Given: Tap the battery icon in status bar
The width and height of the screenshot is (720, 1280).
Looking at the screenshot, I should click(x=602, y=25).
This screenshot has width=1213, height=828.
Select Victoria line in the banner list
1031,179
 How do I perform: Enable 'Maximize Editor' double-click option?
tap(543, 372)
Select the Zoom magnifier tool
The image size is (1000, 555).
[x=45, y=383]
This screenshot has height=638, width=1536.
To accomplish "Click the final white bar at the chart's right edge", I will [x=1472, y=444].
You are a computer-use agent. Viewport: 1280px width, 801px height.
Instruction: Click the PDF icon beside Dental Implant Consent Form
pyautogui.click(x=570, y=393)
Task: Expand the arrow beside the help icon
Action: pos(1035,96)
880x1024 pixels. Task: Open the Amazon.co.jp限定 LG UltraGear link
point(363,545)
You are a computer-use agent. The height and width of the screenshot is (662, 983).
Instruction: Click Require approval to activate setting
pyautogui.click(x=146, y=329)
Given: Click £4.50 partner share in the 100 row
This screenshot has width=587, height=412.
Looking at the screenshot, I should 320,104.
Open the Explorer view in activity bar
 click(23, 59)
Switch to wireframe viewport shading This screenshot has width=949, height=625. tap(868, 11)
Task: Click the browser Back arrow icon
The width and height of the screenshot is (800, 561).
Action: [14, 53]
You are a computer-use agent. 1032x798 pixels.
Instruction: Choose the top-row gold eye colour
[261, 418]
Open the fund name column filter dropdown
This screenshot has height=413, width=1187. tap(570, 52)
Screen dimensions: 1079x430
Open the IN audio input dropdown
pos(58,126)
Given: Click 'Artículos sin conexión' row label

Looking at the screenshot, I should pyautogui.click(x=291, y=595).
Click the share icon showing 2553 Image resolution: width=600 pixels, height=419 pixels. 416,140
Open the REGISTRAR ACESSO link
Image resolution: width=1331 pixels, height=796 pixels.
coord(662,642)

**Exercise aim**
Using the records above, write out exactly the lines between the one holding "You are a computer-use agent. Viewport: 1280px" and the one holding "You are a computer-use agent. 1032x798", inclusive; leave everything else out.

**Response**
You are a computer-use agent. Viewport: 1280px width, 801px height.
Instruction: Click the PDF icon beside Dental Implant Consent Form
pyautogui.click(x=570, y=393)
Task: Expand the arrow beside the help icon
Action: pos(1035,96)
880x1024 pixels. Task: Open the Amazon.co.jp限定 LG UltraGear link
point(363,545)
You are a computer-use agent. The height and width of the screenshot is (662, 983).
Instruction: Click Require approval to activate setting
pyautogui.click(x=146, y=329)
Given: Click £4.50 partner share in the 100 row
This screenshot has width=587, height=412.
Looking at the screenshot, I should 320,104.
Open the Explorer view in activity bar
 click(23, 59)
Switch to wireframe viewport shading This screenshot has width=949, height=625. tap(868, 11)
Task: Click the browser Back arrow icon
The width and height of the screenshot is (800, 561).
Action: [14, 53]
You are a computer-use agent. 1032x798 pixels.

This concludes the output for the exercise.